Amended and Restated Investors’ Rights Agreement
We have entered into an investors’ rights agreement with certain holders of our capital stock, including entities with which certain of our directors are affiliated. These stockholders are entitled to rights with respect to the registration of their shares under the Securities Act.
Employment Arrangements with Immediate Family Members of Our Executive Officers and Directors
Ted Wallach, a brother of Matthew J. Wallach, our President, has been employed by us since September 2010. Ted Wallach serves as a senior product manager. During our fiscal year ended January 31, 2014, Ted Wallach had total cash compensation, including base salary, bonus and other compensation, of $0.2 million.
Ted Wallach’s compensation level was based on reference to internal pay equity when compared to the compensation paid to employees in similar positions that were not related to our executive officers and directors. He was also eligible for equity awards on the same general terms and conditions as applicable to other employees in similar positions who were not related to our executive officers and directors.

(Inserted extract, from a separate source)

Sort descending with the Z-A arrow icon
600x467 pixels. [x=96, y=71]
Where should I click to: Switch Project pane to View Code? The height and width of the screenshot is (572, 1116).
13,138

Indemnification Agreements
We have entered into indemnification agreements with each of our directors and executive officers and certain other key employees. The indemnification agreements will provide that we indemnify each of our directors, executive officers and such other key employees against any and all expenses incurred by that director, executive officer, or other key employee because of his or her status as one of our directors, executive officers, or other key employees, to the fullest extent permitted by Delaware law, our restated certificate of incorporation and our amended and restated bylaws. In addition, the indemnification agreements provide that, to the fullest extent permitted by Delaware law, we will advance all expenses incurred by our directors, executive officers and other key employees in connection with a legal proceeding.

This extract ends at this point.